**Directions:**
Duplicate the material word for word, beginning at the line that has "Viewport: 1512px width, 798px height." and stopping after the line that has "Click Pluma's new document icon".

Supplied records start

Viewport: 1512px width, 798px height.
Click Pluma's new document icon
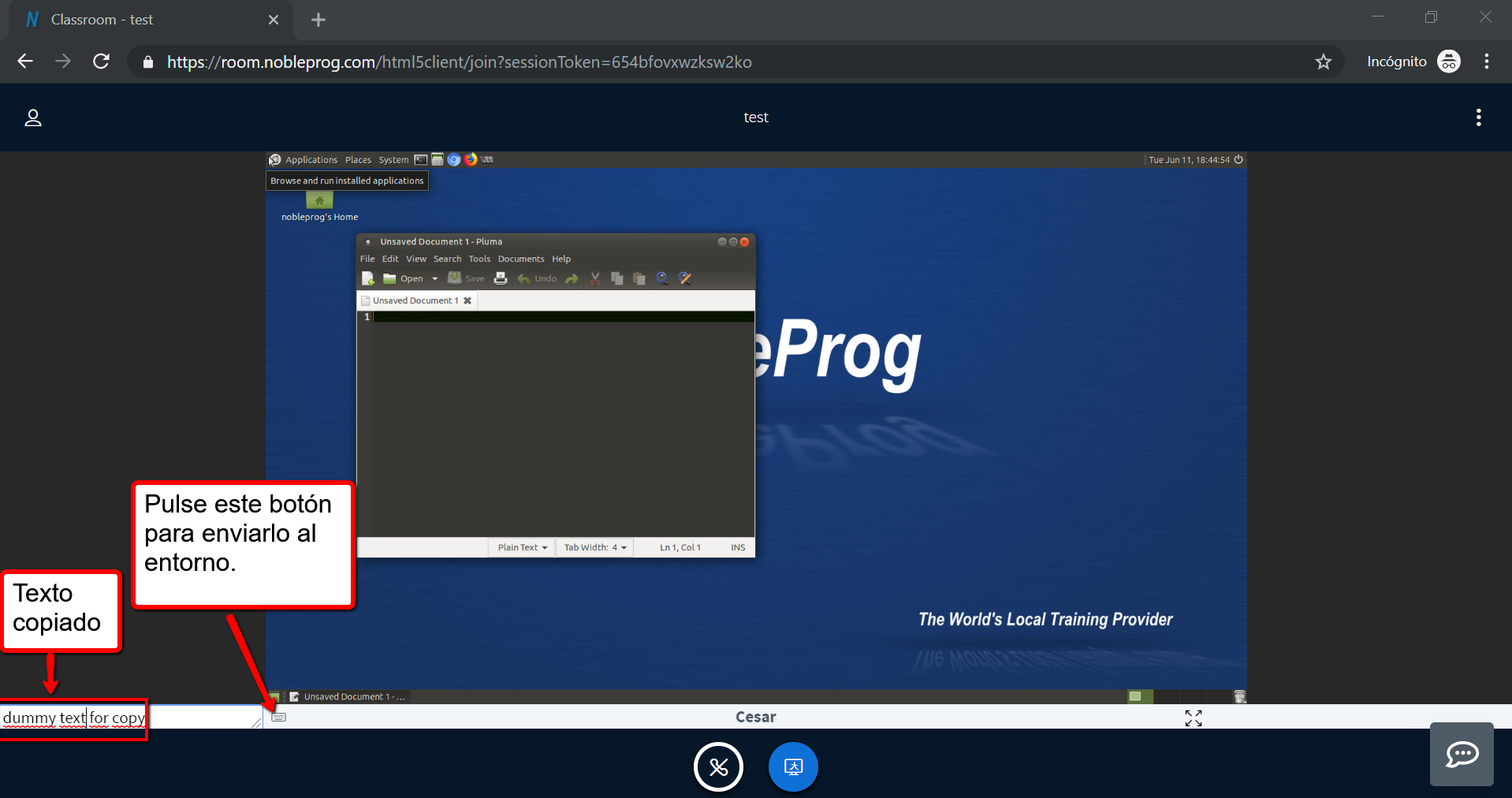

Supplied records end
Supplied records start

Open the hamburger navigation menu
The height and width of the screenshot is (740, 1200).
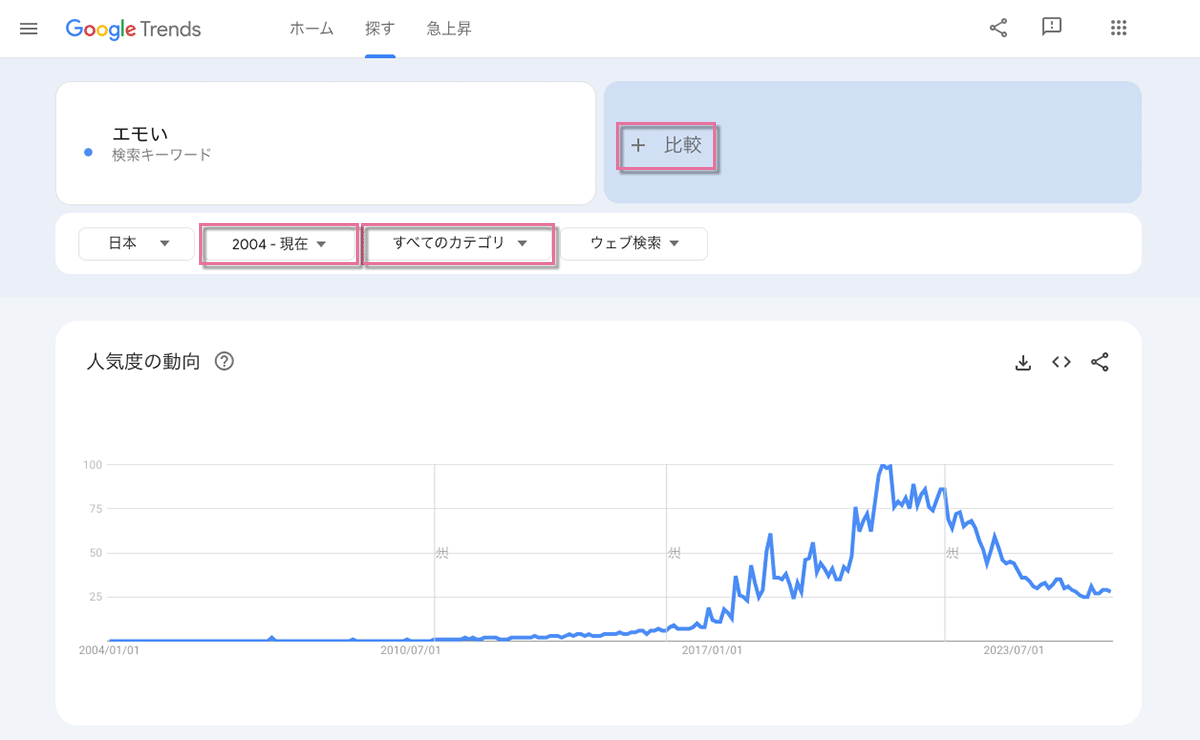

Supplied records end
Supplied records start

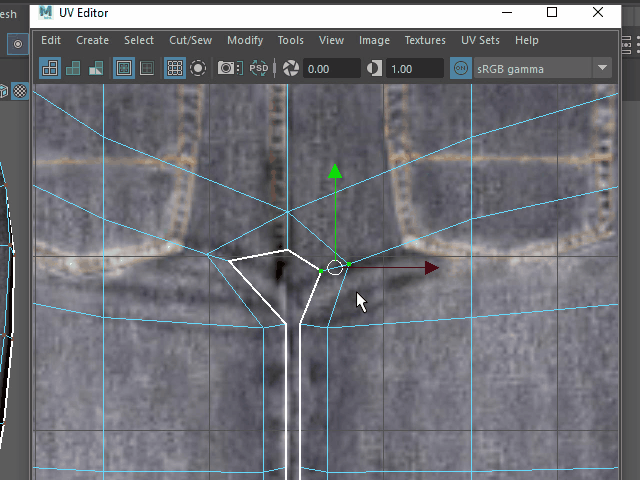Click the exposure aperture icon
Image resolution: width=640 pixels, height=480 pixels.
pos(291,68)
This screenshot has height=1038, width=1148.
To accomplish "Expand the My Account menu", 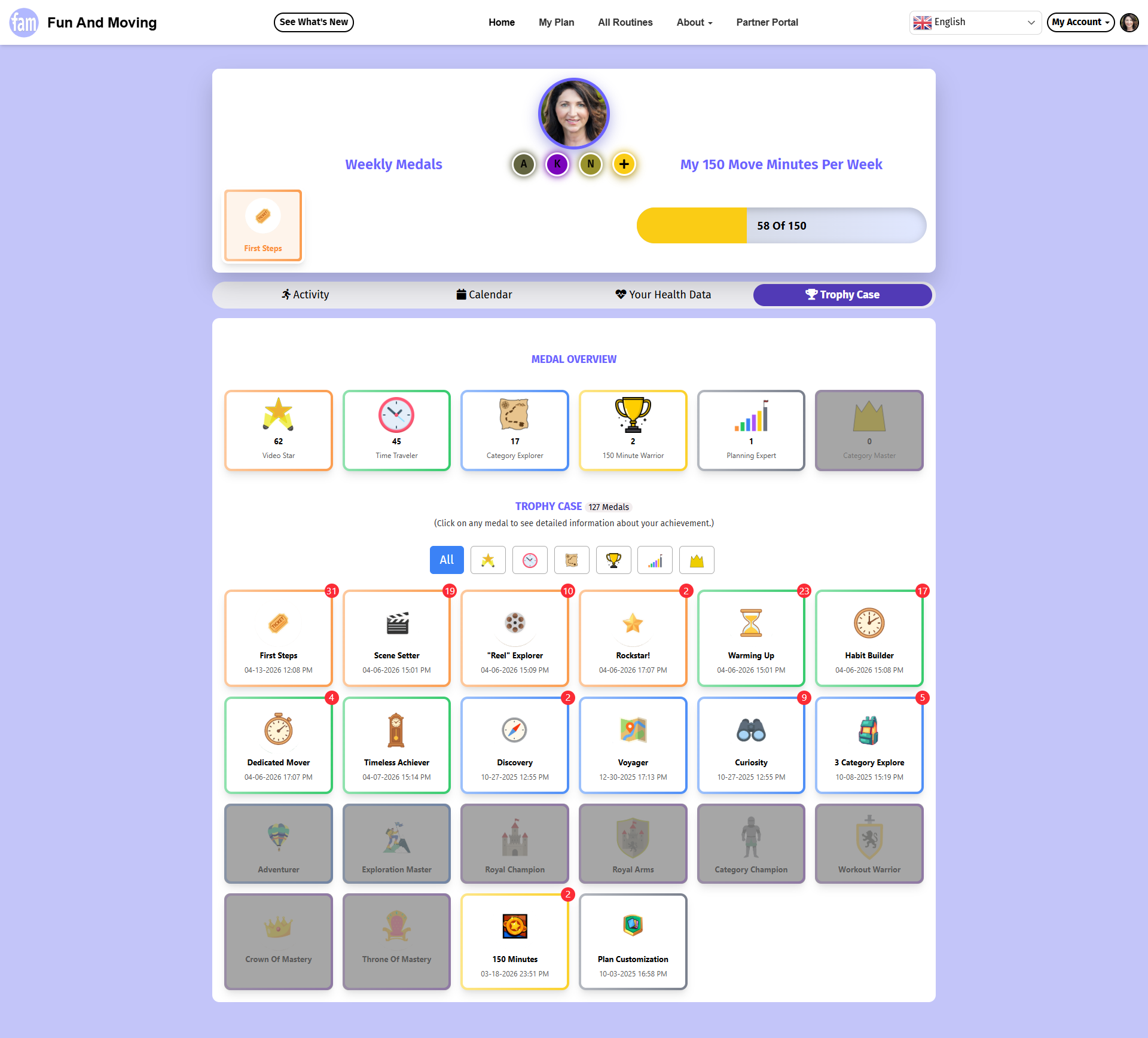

Supplied records end

**Complete output:**
Viewport: 1512px width, 798px height.
Click Pluma's new document icon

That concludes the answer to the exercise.